**ABOUT THIS EXERCISE:** Check every line below for the word "computer" and copy each one that has it.

Start of DATA TO PROCESS

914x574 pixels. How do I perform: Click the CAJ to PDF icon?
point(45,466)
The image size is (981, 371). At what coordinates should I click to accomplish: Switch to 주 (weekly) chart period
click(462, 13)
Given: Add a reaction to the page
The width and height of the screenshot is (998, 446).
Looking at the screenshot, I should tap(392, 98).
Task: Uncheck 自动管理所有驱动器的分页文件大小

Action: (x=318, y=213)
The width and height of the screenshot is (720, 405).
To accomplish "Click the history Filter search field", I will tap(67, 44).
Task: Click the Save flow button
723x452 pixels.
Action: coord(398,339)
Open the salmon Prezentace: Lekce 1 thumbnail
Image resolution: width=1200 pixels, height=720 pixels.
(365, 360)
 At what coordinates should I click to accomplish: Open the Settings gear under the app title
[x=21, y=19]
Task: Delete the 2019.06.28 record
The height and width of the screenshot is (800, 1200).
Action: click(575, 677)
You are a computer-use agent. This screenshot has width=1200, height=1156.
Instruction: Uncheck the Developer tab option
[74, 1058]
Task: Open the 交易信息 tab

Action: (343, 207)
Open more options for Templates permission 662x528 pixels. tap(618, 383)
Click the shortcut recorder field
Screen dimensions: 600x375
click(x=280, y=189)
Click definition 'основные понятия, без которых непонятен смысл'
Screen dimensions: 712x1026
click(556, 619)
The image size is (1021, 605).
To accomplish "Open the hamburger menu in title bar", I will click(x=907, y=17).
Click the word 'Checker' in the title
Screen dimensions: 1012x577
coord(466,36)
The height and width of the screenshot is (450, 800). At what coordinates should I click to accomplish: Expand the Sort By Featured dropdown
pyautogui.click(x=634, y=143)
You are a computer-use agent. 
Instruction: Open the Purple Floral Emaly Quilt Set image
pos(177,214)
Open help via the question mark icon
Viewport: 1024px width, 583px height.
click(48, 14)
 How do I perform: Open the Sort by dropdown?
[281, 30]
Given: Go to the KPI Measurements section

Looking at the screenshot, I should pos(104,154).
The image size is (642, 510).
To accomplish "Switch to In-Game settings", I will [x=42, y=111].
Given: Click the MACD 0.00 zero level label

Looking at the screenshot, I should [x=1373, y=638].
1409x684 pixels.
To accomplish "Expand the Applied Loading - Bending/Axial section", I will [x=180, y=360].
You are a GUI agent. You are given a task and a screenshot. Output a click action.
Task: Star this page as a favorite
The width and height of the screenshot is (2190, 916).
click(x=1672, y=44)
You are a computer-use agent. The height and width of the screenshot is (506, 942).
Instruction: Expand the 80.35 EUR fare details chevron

End of DATA TO PROCESS

**ANSWER FOR THIS EXERCISE:**
You are a computer-use agent. This screenshot has width=1200, height=1156.
You are a computer-use agent. 
You are a computer-use agent. The height and width of the screenshot is (506, 942).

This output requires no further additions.